EXCERPT PROVIDED:

[Date Prev][Date Next][Thread Prev][Thread Next][Date Index][Thread Index]

Error getting data from website

On Sat, Dec 7, 2019 at 1:21 PM DL Neil via Python-list
<python-list at python.org> wrote:
> On 7/12/19 1:51 PM, Chris Angelico wrote:
> > On Sat, Dec 7, 2019 at 11:46 AM Michael Torrie <torriem at gmail.com> wrote:
> >>
> >> On 12/6/19 5:31 PM, DL Neil via Python-list wrote:
> >>> If you read the HTML data that the REPL has happily splattered all over
> >>> your terminal's screen (scroll back) (NB "soup" is easier to read than
> >>> is "content"!) you will observe that what you saw in your web-browser is
> >>> not what Amazon served in response to the Python "requests.get()"!
> >>
> >> Sadly it's likely that Amazon's page is largely built from javascript.
> >> So scraping static html is probably not going to get you where you want
> >> to go.  There are heavier tools, such as Selenium that uses a real
> >> browser to grab a page, and the result of that you can parse and search
> >> perhaps.
> >
> > Or look for an API instead.

REQUIRED ACTIONS:
A – Reproduce the portion of the mailing-list thread on scraping website data, starting at "On Sat, Dec 7, 2019 at 1:21" and ending at "built from javascript.", without any changes.
B – Pick up the mailing-list thread about getting data from a website after its final line and write what comes next.

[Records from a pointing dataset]
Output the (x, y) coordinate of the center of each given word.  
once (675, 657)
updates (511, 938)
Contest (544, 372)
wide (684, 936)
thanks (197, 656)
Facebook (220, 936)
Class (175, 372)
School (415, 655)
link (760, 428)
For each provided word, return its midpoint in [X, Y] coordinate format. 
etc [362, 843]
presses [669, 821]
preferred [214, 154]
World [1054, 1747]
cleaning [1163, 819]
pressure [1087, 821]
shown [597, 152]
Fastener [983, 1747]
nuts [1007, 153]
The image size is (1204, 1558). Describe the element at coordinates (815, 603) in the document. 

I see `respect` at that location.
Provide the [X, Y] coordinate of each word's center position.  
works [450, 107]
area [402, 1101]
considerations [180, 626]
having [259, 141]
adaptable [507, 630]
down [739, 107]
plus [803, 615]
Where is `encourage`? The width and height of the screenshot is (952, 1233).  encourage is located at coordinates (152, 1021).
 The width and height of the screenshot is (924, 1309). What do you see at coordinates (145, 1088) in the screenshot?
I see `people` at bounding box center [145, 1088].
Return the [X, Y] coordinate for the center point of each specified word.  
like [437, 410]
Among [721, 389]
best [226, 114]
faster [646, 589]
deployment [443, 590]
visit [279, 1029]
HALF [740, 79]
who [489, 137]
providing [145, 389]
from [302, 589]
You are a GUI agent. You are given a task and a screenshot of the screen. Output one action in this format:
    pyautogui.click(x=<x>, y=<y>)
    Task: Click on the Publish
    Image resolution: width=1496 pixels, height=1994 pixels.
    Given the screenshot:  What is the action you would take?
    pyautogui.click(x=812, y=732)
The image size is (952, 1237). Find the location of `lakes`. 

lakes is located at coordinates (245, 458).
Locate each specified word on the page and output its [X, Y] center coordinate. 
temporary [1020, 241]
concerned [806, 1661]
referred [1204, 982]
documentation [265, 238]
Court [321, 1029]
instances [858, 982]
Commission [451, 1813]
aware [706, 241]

SOLVED PROBLEMS:
A –
On Sat, Dec 7, 2019 at 1:21 PM DL Neil via Python-list
<python-list at python.org> wrote:
> On 7/12/19 1:51 PM, Chris Angelico wrote:
> > On Sat, Dec 7, 2019 at 11:46 AM Michael Torrie <torriem at gmail.com> wrote:
> >>
> >> On 12/6/19 5:31 PM, DL Neil via Python-list wrote:
> >>> If you read the HTML data that the REPL has happily splattered all over
> >>> your terminal's screen (scroll back) (NB "soup" is easier to read than
> >>> is "content"!) you will observe that what you saw in your web-browser is
> >>> not what Amazon served in response to the Python "requests.get()"!
> >>
> >> Sadly it's likely that Amazon's page is largely built from javascript.

B –
> Both +1
> However, Selenium is possibly less-manageable for a 'beginner'.
> (NB my poorly-based assumption of OP)
> Amazon's HTML-response actually says this/these, but I left it open as a
> (learning) exercise for the OP. They likely prefer the API approach,
> because it can be measured...

Yes, and because it's way WAY easier to guarantee API stability than
Selenium-based page parseability.

But even when there's no *actual* API, you can sometimes delve into
the page and find the actual useful content, perhaps as a big blob of
JSON inside a <script> tag. There'll be no guarantees, of course (but
there aren't any with parsing the HTML either), but it'll be way
easier to parse.